Position and Orientation Tracking
each piece of hardware should have an accelerometer/gyroscope/magnetometer chip. with the addition of three perpendicular magnetic field generators, each transmitting a different gold code, the magnetometer can provide additional absolute position updates to relieve the tendency to drift.
The User Inputs
well, there’s already the microphones. so if nothing else there’s voice commands / transcription.
at first there’ll surely be a split keyboard in the backpack.
eventually i’d like to make some very light gloves with an accelerometer/gyroscope/magnetometer chip on each finger, coupled with that magnetic absolute positioning system that could be really nice. those same sensors could go anywhere on the body for additional inputs.
gaze tracking would be nice. most of the smart glasses that do that are more integrated systems.
pen and touch inputs via the spare display in the backpack. i guess i could carry a mouse just in case?
Communications
terrestial radio. ideally something like a portable FlexRadio. practically speaking a hackrf or two. probably some dedicated higher power transmitters for HF-UHF. honestly these are probably backpack material.

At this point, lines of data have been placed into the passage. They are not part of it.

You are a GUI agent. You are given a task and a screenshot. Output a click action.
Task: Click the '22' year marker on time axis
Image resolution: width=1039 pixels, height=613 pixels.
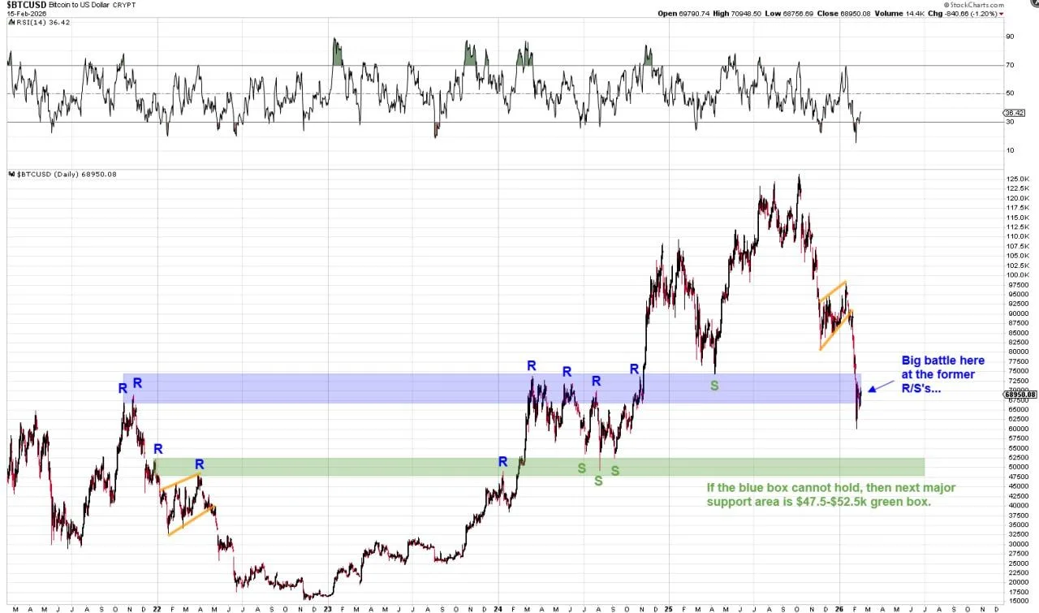tap(156, 608)
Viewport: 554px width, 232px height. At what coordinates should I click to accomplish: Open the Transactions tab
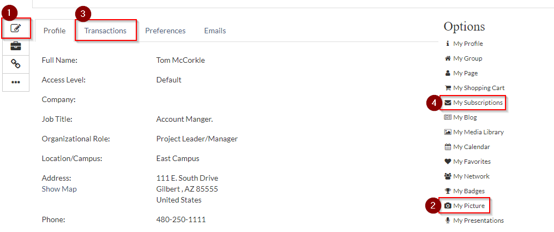coord(105,31)
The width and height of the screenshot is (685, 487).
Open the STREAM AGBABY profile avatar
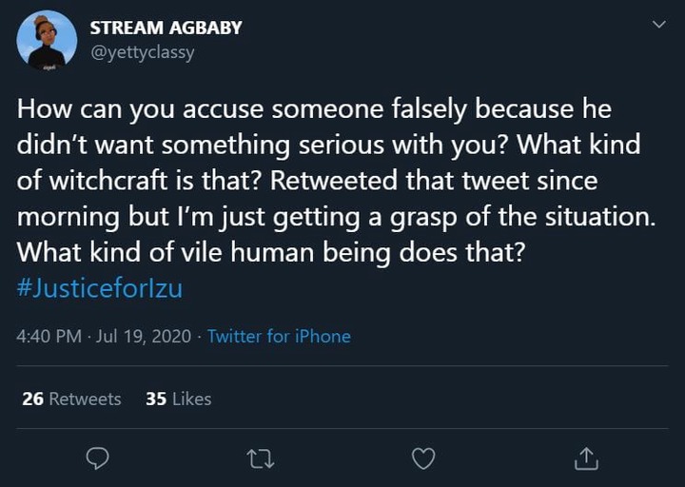point(47,40)
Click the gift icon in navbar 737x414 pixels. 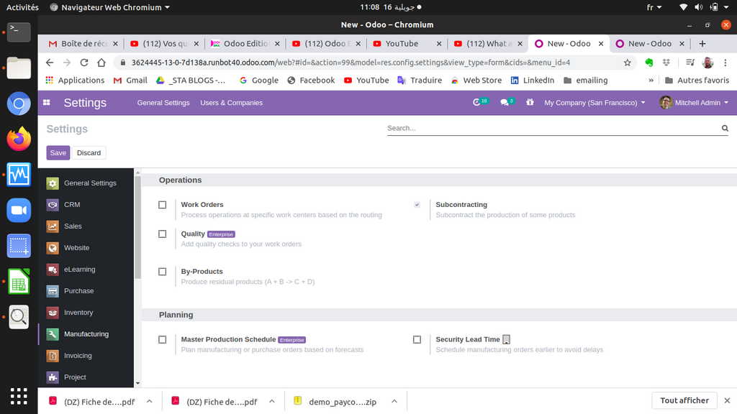(x=530, y=103)
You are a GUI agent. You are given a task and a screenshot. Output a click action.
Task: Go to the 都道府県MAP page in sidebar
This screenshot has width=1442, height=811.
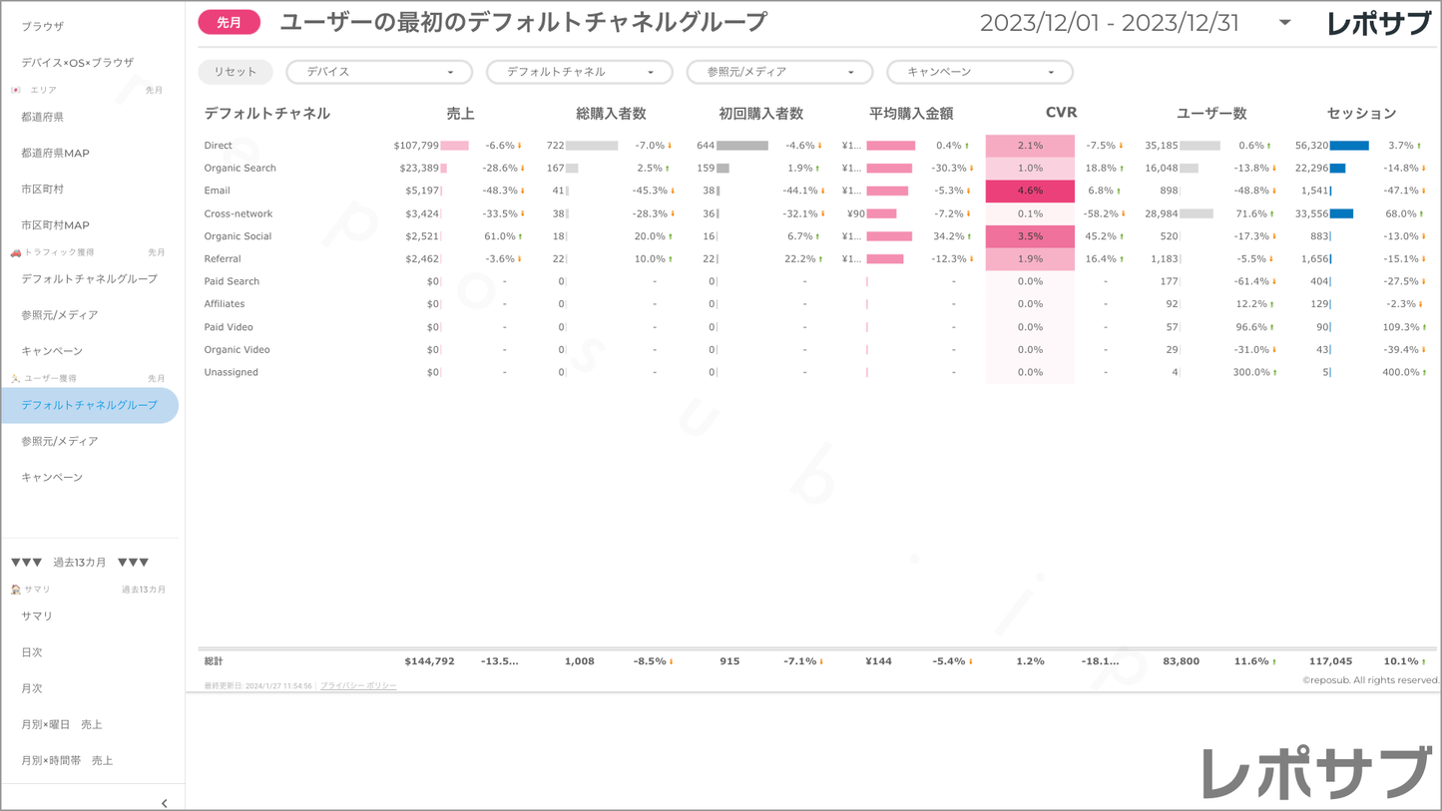click(56, 153)
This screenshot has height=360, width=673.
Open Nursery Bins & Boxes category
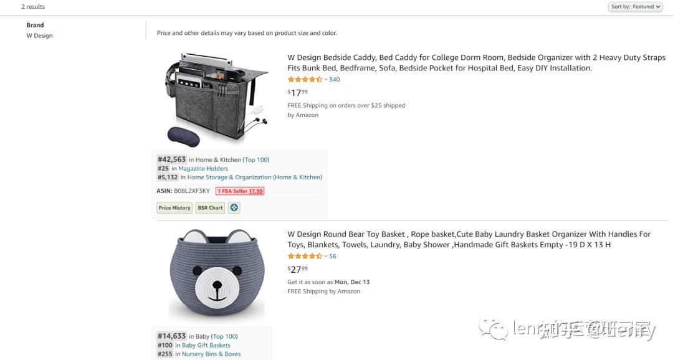pyautogui.click(x=211, y=354)
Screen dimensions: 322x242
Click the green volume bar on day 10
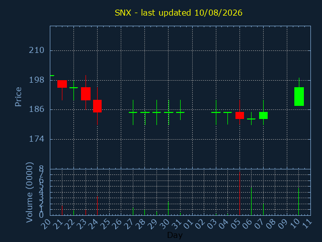point(298,202)
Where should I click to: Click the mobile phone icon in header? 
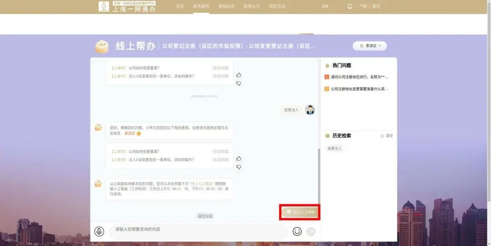pyautogui.click(x=350, y=6)
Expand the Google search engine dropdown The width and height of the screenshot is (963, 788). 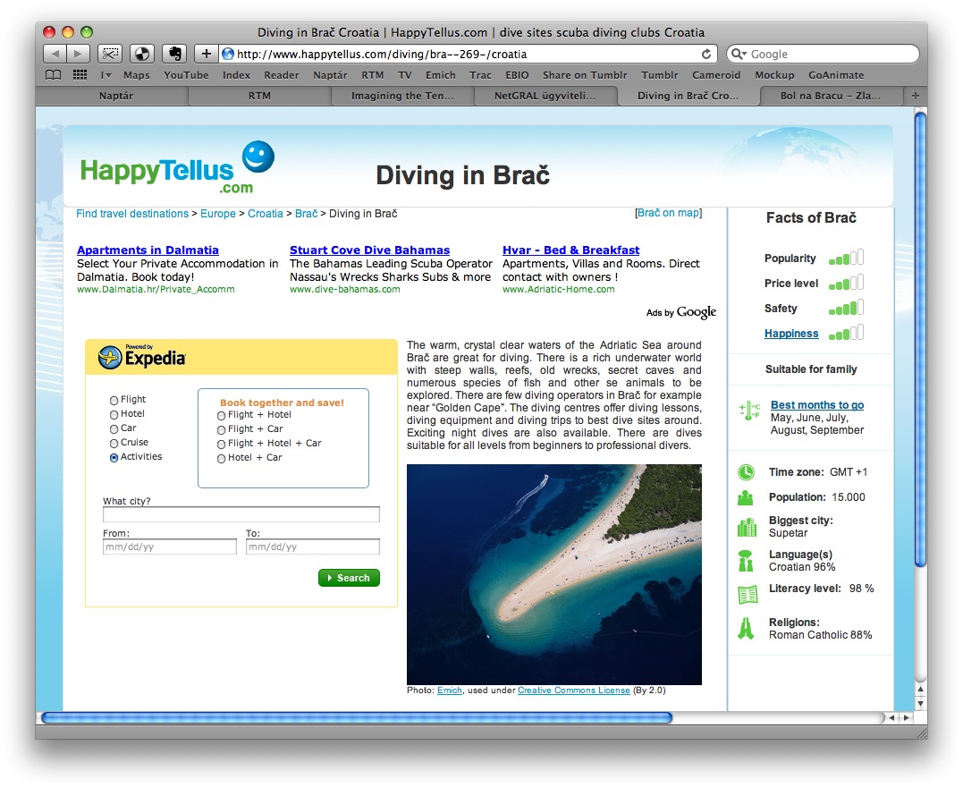click(x=739, y=54)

wifi and bluetooth will be in whatever compute device. gb+ ethernet also. ideally i’d like an sfp+ port, but that looks to require spinning more hardware.
Compute
in the ideal world a 10 gram computer provides more compute than i know what to do with and consumes next to no power.
slightly more realistically, there is some sort of always-on low power computer that handles the various inputs and outputs and manages waking up the other computers and shuffling tasks to them as needed. it’d be cool if that computer could handle the basic user interface and pipe through interaction with a computer with a more powerful gpu. so basically a decent FPGA the lots of serdes, and either a good soft core or an attached hard core. then there are problems of boot or wake latency and scheduling and whatnot.
more practically still, just base everything on a minipc with a hefty processor and pay the power (and thus weight) budget. this has the advantage of actually being possible without spinning new hardware. current plan for this is to get a MinisForum UM790 Pro, which can be the bulk compute and storage for the previous plan someday.
In Summary
MVP (without making new hardware)
- Smart Glasses: Rokio Max (new)
- Mini PC: MinisForum UM790 Pro (new)
- Keyboard: Moonlander (current)
- Webcam: something cheap but decent (current)
- Battery??? (easy enough to put together pieces)
Bonus (without making new hardware)
- External Display (touch + pen input): INNOCN 15" 4k OLED (current) / HONGO 15" 4k OLED (new, vesa mount and no battery)
- Low Power/Receive Radio: HackRF (current)
- Environmental Sensor Platform: OSHW 2020 badge
- Soldering Iron: Pinecil v2 (current)
Areas for Improvement (making new hardware)
- magnetic positing tracking gloves (major input improvement!)
- FPGA+lightweight CPU primary human interface and sensor platform
Open Questions
Cables
there’s a theory of human scale networking that you can avoid cables by combining batteries and wireless networking. the first problem is that some of your pieces (smart glasses) need more bandwidth and lower latency than wireless gets you, not to mention more battery than is comfortable to wear in a headset. the second problem is you then need to charge all the pieces individually, so you end up with the weight of cables in addition to the batteries.
ditching the batteries in favor of cables only has its own problems though. the biggest one is that now the cables are subject to dynamic loads. cables suck at dynamic loads - especially the connectors.
wireless power distribution isn’t really a good plan on the human scale. and that still doesn’t solve the bandwidth issues.
so what’s the secret cable that is:
- high bandwidth
- can carry enough power (not actually that much)
- can be subject to repetitive dynamic loads
- is comfortable next to the skin
3 and 4 are less of a problem for the display, because it’s a pretty straight shot to the head from a backpack or belt. but they are very important for any hand or leg mounted hardware. on the other hand - the leg and hand mounted hardware could be low power enough (and are definitely low bandwidth enough) to do wireless only.